Reflections on the new score
The new score we are working with now, which employs conceptual drivers with the monikers attractors, modulators and resonators, transforms the act of improvising based on a score to one of playing from a shared set of conceptual frameworks, musical materials and experiences built from previous scores. It is fitting that the elements of this new step in the process, which functions more like a structural map of these shared processes in the group than a score for me, also binds ideas of order and chaos together in ways that manifest in playing.

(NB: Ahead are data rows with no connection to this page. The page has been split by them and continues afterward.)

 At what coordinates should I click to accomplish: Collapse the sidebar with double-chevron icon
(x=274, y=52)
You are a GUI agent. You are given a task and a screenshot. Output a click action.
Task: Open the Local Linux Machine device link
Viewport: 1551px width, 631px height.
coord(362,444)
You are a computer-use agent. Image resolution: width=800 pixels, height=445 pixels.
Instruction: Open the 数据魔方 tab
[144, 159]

The process in the overall project has been the breaking down of modular materials and fairly specific compositions drawn from scores, through which both the research group and the musicians who joined us in concerts and workshops rediscovered and reordered that material through play/ing. This latest score is different. It is re-ordered not only from the compositional processes Klas has employed, but equally – or perhaps even more – from the improvisational work in the project. Thus I find it fitting that its elements are named as actions rather than objects. I found that the way we played was more action-oriented in some sense, as we combined these processes, moving fluidly in and out of them towards and away from spontaneous playing. The balance in the music I both remember hearing and have revisited in recordings from these lab days between entirely new music and that which comes very recognizably from the ever evolving materials of the original modules is delicate and very focused. It is a balance which feeds intensity, in a way that points to the project’s reflection on order, chaos and power dynamics.

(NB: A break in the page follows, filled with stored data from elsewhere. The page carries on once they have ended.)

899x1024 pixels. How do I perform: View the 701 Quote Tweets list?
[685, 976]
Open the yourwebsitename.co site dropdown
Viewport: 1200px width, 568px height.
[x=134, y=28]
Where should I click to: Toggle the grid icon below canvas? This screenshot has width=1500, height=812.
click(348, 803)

It was also interesting to experience the difference between the three types of processes, and how they acted upon one another. For example, when playing a resonator that specified methods like “sync/desync” or “collect/disassemble” with a modulator that contained interlocking pulses (Rotator combined with Pattern), complexities unfolded focused attention to detailed layering that would not have been likely using either process alone, nor even in the freely improvised music that has come to tacitly contain so much of the group’s work.

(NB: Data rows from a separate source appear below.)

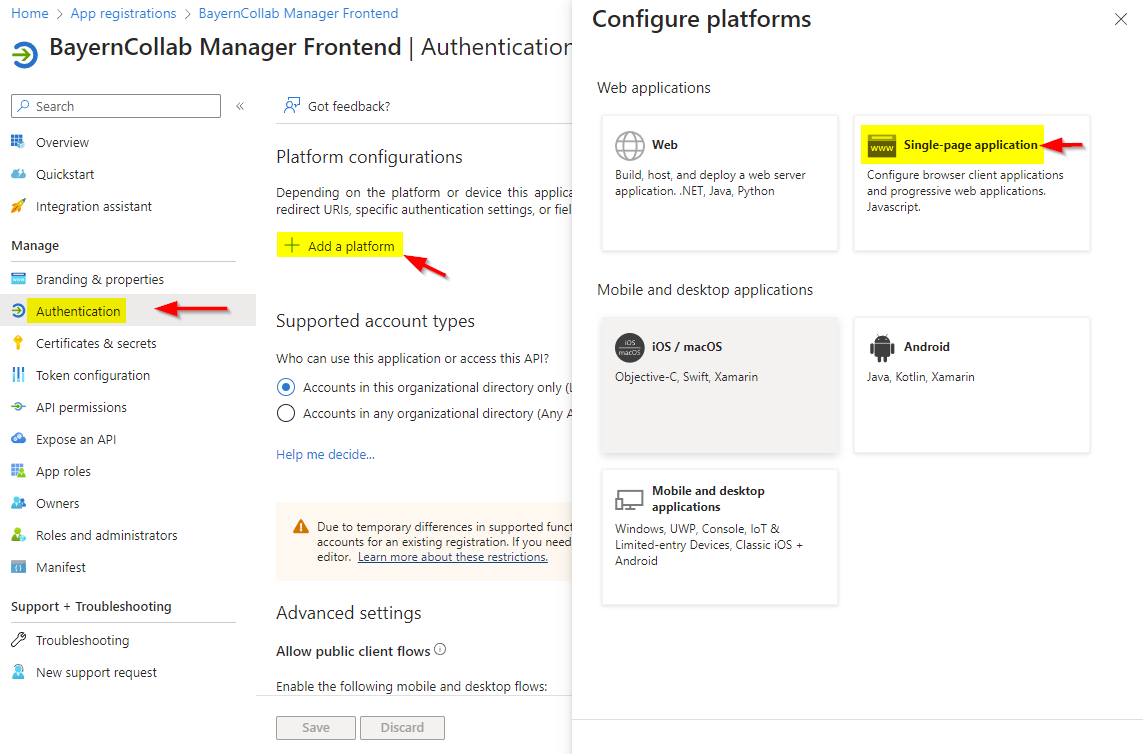Open the Help me decide link
The width and height of the screenshot is (1143, 754).
[x=325, y=455]
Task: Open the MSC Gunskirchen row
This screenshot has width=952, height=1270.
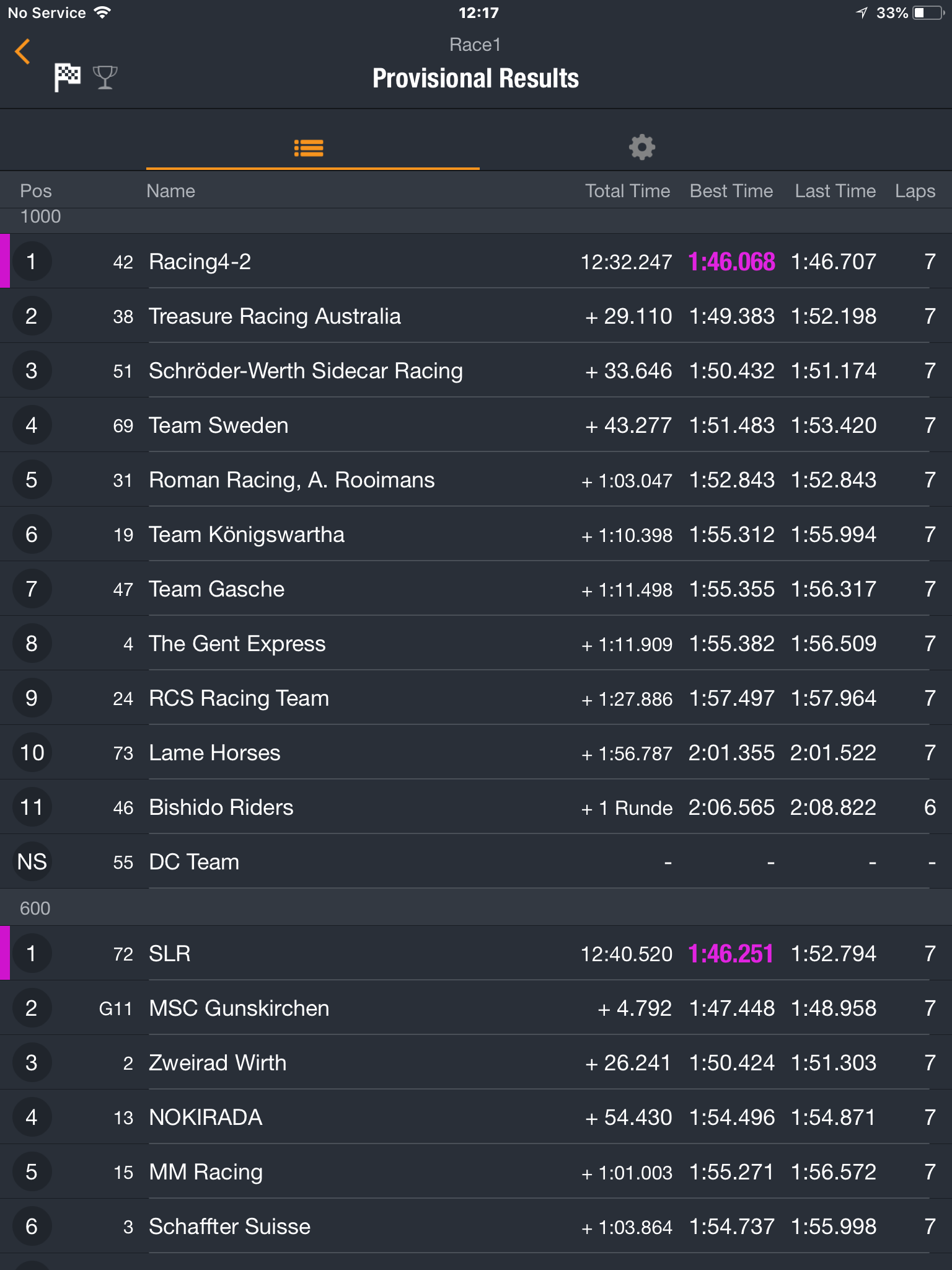Action: click(476, 1008)
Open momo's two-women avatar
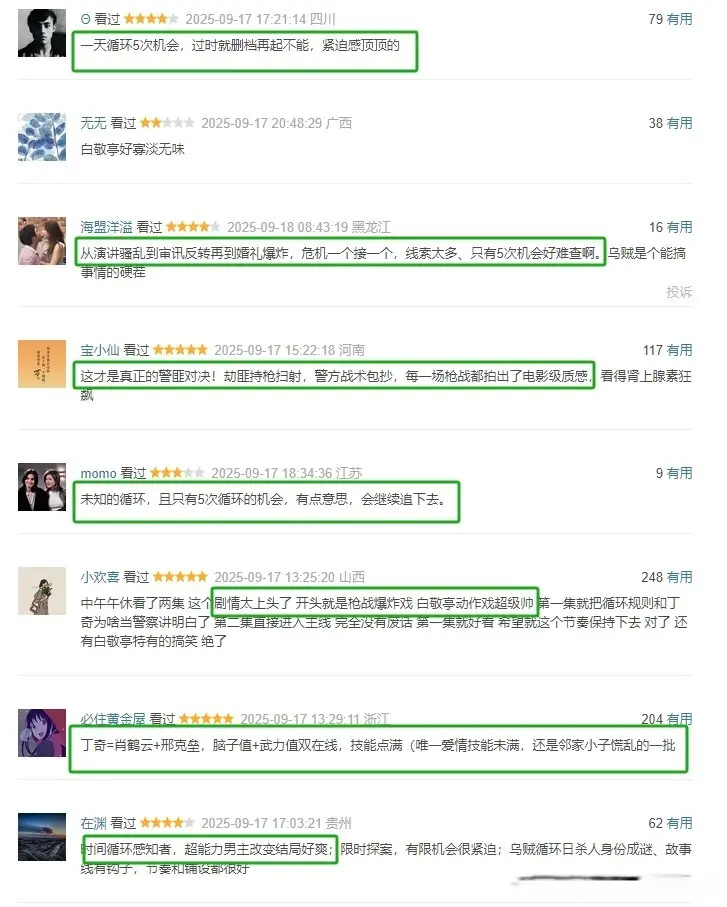This screenshot has height=907, width=727. click(42, 487)
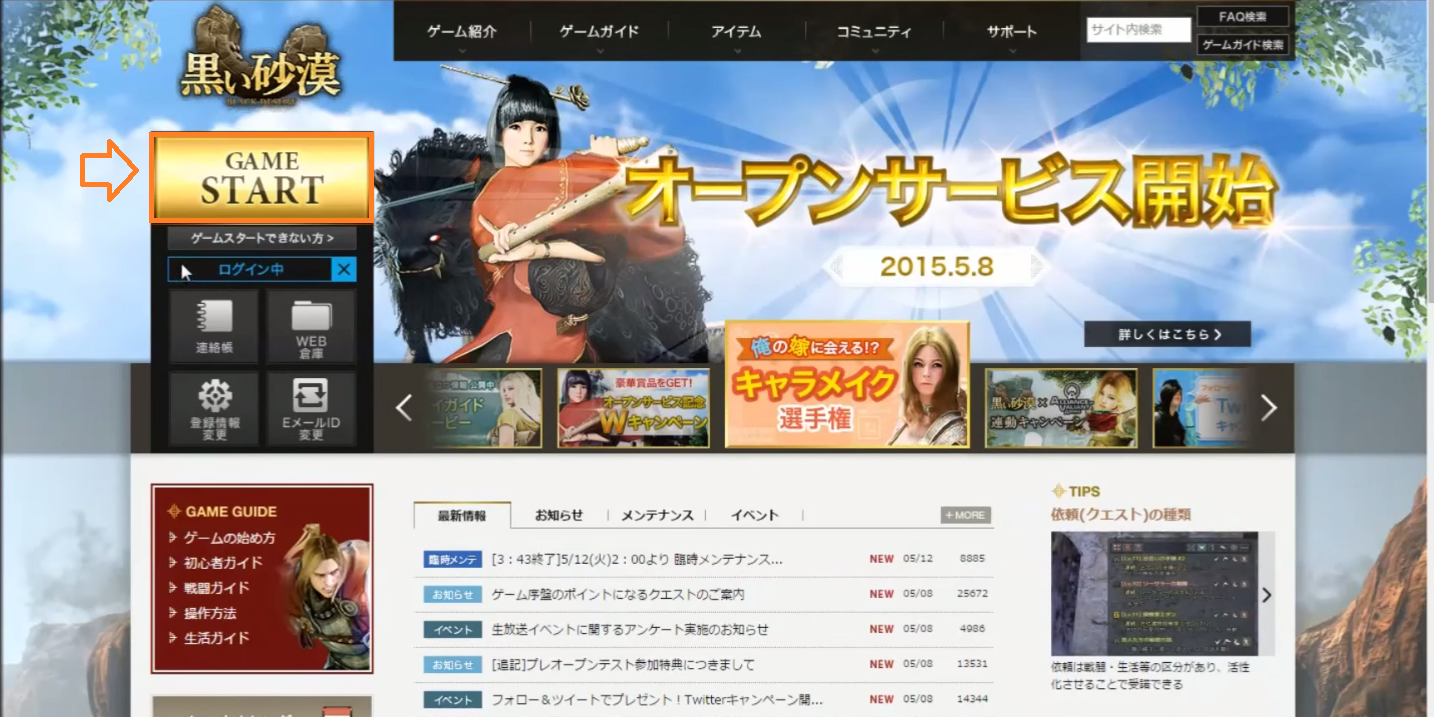
Task: Open EメールID変更 swap icon
Action: 311,409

In employing these new and newly articulated processes, I continued to find myself inspired by how detailed and complex the tacit understanding of original modular compositions is in the group, and by how this manifests in the music we play. As has been the case throughout the project, when the group shifts to “free” playing, laying aside the intentional use of scores of materials, those ideas remain and inform the music through collective, shared experience in ways tangible, I think, to all of us. In this respect, the project continues to be a microcosm of the kinds of communities that form around various improvised music players or groups in contexts outside out research group. The way the new score/map blends theoretical materials (like Flocker or Dynamizer) with those explicitly abstracted from earlier modules (like Harmonizer or Twister) emulates the way one thinks when improvising without prior articulated structures or materials. The synchronicities and communal experiences that issue from improvised music come forth from an ever shifting set of leaps and bounds between very specific material or technical ideas and larger scale theoretical, compositional and ex-musical imaginings and ideas, exactly as this new score emulates.